Studio: Amazon Studios/Paramount Pictures
Review: The Tomorrow War
This Chris Pratt-lead flick can be mistaken for another Guardians of the Galaxy movie or simply another Aliens sequel. To be on the safe side, if you’re a Chris Pratt fan who enjoys his movies, then you might want to get a kick out of this because this film, whether or not it’s good or bad, might blow your socks off. Produced by David Ellison, the film is directed by Chris McKay and features the stars of Chris Pratt, Yvonne Strahovski, Betty Gilpin, and J.K. Simmons.

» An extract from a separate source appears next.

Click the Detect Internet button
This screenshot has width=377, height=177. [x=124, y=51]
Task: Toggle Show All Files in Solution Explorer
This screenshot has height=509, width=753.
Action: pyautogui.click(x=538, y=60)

The Tomorrow War takes place around thirty years into the future when mankind is losing a global war against a deadly alien species. The last and only hope for survival is for soldiers and military civilians from the present to be transported to the future in order to join the fight. Among those recruited is high school teacher and family man Dan Forester whose main goal is to save the world for the safety of his young daughter by teaming up with an intelligent scientist and his estranged father to help him on his quest to save the planet.
Actor Chris Pratt (Guardians of the Galaxy, Jurassic World) portrays Dan Forester, a father of his young daughter and a high school teacher who is drafted and transported into the future to fight off the alien enemies. His character is a mixture of Star-Lord and Jurassic World’s Owen Grady role. Based on his resume with science-fiction films, Pratt knows the drill of playing a fistful man with some military background. Of course, throughout the film, playing a military cadet isn’t so easy, but he does know his stunts and tricks because his role in the film is specifically written for him on his behalf. For moments, this film seems to be hard but exciting to work but Pratt assures the audience that he can do it. Pratt also stands in as an executive producer for the film. Actress Yvonne Strahovski (Zachery Levi’s Chuck) portrays as scientist Romeo Command who helps and provides instructions for Dan Forester on how to capture the deadliest alien for research. She is later revealed in the film’s second half to be a future version of Dan Forester’s daughter Muri who tells him never to leave her when she was a child.
The Tomorrow War is Chris McKay’s first live-action feature film as director, he was involved in the The LEGO Movie (also featuring Chris Pratt) as animation director as well as director for some episodes of Robot Chicken. With his direction, the story and its action sequences aiming at war between humans and aliens bring sturdy elements and contents from Avengers: Infinity War and Endgame being placed around the borders of the film’s entirety. McKay has his crew take a lot of location shootings and cameric angle “action-shots'' to film the deadliest alien battle scenes in order to please the action-adventure movie fans. In addition, McKay takes up the humor and comedy for Pratt’s character from above.
While soaring over the actional-violent sequences, the fiery, monstrous CGI and the visuals are very distracting as the director flavored more on those tools rather than focusing on laboring down the character developments for several actors, including Pratt and Strahovski. Even for the lazy script-writing that didn’t meet the criteria of any formulas of James Gunn, James Cameron, or the Russo brothers. And the explanation of how the aliens have been formed at the end of the second half left me confused and highly questionable.
Also featured in the film are Betty Gilpin, Sam Richardson, Edwin Hodge, Jasmine Mathews, Ryan Kiera Armstrong, and Keith Powers. They are portrayed as Dan’s wife Emmy, his partner Charlie, Dorian, Lt. Hart, his young daughter Muri, and Mayor Greenwood respectively. And lastly, J.K. Simmons (Sam Raini’s Spider-Man trilogy, Whiplash), despite his small screen time, appears as James Forester, Dan’s estange father who helps him on his quest to save the world.
All in all, The Tomorrow War isn’t a good movie. Maybe not as instant as James Cameron's Aliens film or any average Aliens vs. Predator films. Clocking in at 140 minutes, I do not recommend this film, though I do admire the performances of Pratt, Strahovski, Gilpin, and Simmons. I felt like The Tomorrow War is a bit painful and scary to watch, given the fact that there’s a R-Rating price tag to that order under the director’s wishes for the cast and crew to get involved in certain duties to fulfill. I hate to say this, but this shivering flick is a hard pass to go through, but if you’re a Chris Pratt fan, better be prepared for all the action and dangers you will face.